### WHAT IS BEING ASKED
All lines in the data that hold the word "sidebar" need copying.

-------- RECORDS FOR THE EXERCISE

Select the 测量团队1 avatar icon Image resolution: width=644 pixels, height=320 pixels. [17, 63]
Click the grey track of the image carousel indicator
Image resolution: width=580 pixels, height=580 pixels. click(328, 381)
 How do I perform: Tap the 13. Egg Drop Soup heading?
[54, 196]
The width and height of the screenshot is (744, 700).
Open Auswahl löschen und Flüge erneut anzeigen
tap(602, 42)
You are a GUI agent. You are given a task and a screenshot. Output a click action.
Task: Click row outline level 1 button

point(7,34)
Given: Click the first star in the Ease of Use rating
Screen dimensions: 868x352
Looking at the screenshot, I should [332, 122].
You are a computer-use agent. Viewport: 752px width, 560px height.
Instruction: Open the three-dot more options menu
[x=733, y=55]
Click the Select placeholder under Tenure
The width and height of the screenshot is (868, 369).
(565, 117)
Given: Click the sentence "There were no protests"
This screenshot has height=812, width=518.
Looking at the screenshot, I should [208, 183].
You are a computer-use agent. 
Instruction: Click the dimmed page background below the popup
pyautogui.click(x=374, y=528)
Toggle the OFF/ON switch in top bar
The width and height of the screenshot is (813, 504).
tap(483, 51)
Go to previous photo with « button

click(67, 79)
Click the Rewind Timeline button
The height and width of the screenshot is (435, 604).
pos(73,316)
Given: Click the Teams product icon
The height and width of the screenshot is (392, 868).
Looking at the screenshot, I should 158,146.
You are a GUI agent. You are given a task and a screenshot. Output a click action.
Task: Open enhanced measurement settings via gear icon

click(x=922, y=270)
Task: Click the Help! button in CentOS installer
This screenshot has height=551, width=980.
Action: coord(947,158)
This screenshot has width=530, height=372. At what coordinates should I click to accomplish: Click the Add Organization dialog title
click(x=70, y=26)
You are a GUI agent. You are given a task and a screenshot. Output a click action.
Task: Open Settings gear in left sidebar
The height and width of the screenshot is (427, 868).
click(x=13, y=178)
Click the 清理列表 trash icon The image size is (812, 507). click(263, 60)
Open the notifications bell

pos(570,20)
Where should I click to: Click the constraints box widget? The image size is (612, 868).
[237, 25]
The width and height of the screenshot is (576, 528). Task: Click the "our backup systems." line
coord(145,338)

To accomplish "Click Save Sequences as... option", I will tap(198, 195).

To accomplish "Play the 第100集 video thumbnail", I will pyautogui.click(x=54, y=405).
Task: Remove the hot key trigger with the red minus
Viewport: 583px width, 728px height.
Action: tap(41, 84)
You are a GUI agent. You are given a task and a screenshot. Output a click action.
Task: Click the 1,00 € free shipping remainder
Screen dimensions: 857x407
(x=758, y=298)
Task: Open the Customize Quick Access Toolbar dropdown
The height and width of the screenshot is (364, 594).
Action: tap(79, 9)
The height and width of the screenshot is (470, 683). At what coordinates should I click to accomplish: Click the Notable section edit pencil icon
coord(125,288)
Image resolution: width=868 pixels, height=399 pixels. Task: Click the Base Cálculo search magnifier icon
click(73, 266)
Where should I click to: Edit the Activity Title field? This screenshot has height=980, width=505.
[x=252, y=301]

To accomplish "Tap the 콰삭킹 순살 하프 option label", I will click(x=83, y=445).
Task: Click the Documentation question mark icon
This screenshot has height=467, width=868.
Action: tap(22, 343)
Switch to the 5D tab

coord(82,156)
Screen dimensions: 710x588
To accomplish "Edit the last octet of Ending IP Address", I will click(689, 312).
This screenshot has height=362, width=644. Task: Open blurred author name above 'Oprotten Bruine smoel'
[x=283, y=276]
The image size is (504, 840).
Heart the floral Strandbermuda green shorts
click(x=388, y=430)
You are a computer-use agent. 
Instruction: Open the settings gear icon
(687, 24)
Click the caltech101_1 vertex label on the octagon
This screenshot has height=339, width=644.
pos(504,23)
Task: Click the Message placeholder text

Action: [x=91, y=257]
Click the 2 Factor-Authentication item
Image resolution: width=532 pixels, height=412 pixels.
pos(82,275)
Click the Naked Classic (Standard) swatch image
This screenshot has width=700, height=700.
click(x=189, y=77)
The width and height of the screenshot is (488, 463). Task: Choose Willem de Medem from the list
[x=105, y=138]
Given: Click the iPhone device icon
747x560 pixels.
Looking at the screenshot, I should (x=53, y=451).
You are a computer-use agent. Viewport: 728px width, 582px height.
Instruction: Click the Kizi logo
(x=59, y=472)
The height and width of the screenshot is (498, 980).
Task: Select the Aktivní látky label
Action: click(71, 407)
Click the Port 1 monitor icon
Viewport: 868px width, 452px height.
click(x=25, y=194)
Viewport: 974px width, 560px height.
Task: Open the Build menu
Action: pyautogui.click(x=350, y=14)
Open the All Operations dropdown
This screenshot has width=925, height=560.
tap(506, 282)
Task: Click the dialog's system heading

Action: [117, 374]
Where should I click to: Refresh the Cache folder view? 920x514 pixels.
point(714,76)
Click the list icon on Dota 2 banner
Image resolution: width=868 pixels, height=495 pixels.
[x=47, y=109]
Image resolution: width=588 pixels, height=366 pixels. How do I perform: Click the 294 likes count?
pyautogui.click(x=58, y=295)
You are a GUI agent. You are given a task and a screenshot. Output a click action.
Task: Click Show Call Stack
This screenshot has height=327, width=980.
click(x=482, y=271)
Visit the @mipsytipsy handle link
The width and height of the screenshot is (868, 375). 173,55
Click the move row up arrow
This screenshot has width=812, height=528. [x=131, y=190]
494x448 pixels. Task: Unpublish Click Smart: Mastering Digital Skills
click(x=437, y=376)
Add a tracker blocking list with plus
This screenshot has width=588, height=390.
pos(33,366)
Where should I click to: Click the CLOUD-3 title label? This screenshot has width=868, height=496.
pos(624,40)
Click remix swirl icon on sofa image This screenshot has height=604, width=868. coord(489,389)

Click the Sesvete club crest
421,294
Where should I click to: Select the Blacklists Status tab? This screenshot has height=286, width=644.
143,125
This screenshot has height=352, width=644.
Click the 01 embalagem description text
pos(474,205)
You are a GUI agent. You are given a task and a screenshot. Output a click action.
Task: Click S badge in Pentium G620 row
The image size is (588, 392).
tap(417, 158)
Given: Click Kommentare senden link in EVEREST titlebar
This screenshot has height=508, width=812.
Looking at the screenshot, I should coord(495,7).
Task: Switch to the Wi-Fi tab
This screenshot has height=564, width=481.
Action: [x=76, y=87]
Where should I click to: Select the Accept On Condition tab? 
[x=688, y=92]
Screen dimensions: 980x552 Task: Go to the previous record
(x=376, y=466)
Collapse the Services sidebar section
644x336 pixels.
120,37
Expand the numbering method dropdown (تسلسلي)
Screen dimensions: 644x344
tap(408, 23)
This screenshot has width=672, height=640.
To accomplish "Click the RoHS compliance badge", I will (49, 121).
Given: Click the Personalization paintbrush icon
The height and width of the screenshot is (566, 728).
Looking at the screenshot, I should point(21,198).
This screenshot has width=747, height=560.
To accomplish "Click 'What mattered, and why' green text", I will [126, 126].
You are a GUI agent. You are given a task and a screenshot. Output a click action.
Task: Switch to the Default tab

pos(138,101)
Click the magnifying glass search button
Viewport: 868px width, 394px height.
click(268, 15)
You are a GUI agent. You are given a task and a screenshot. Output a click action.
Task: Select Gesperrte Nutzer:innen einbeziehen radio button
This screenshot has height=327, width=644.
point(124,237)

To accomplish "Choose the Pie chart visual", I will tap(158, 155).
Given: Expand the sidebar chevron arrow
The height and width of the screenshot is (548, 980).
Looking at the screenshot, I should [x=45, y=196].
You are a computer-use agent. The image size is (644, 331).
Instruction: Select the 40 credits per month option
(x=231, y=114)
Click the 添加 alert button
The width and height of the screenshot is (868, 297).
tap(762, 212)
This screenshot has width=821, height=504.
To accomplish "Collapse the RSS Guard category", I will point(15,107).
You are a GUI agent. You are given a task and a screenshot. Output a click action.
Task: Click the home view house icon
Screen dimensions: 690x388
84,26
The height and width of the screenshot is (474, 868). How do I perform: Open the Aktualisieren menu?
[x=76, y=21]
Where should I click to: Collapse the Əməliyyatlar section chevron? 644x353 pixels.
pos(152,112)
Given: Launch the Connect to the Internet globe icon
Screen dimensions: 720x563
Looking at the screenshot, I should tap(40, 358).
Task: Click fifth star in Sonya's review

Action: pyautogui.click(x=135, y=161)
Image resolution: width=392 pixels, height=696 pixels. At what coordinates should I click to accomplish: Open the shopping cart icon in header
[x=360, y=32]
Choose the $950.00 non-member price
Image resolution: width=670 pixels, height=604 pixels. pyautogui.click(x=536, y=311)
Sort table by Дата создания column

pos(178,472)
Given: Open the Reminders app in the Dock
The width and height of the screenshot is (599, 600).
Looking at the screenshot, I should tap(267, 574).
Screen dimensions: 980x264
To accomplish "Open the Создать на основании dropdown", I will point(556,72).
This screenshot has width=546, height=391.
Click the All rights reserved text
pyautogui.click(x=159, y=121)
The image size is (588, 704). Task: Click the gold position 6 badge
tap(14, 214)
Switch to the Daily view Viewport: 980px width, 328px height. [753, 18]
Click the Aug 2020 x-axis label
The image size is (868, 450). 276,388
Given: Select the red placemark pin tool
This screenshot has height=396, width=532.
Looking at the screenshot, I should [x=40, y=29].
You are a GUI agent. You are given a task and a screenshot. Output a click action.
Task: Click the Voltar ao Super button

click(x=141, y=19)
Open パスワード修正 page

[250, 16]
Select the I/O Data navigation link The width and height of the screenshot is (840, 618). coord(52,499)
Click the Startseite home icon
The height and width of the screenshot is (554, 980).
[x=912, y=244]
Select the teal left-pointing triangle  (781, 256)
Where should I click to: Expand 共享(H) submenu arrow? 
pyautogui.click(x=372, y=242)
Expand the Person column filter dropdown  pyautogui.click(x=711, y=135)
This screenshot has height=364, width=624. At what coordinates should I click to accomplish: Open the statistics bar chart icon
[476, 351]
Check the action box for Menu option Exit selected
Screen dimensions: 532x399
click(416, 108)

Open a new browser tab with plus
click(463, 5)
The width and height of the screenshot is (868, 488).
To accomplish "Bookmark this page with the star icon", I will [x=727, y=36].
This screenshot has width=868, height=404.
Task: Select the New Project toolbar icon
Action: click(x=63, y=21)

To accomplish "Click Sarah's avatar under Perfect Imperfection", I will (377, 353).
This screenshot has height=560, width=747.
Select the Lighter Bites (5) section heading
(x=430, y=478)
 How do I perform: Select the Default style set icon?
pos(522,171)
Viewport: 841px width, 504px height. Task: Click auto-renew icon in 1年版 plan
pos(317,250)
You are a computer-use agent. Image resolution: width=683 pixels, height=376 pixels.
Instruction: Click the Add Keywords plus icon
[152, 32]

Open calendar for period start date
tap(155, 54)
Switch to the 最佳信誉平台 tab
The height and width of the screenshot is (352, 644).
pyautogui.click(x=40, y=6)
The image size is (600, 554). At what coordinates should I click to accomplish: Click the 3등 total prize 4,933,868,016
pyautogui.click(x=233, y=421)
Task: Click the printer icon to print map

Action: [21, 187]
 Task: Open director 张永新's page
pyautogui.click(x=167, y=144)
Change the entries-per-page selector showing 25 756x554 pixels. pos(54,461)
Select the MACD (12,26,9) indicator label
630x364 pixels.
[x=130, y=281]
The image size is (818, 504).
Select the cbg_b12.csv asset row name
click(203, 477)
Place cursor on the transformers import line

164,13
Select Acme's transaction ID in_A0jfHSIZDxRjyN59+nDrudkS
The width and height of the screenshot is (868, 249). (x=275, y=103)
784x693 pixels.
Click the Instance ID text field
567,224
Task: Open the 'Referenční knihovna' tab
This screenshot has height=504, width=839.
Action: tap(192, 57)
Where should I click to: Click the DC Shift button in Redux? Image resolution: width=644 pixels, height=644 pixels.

----------------

### COMPLETED EXERCISE
Task: Open Settings gear in left sidebar
Collapse the Services sidebar section
Given: Expand the sidebar chevron arrow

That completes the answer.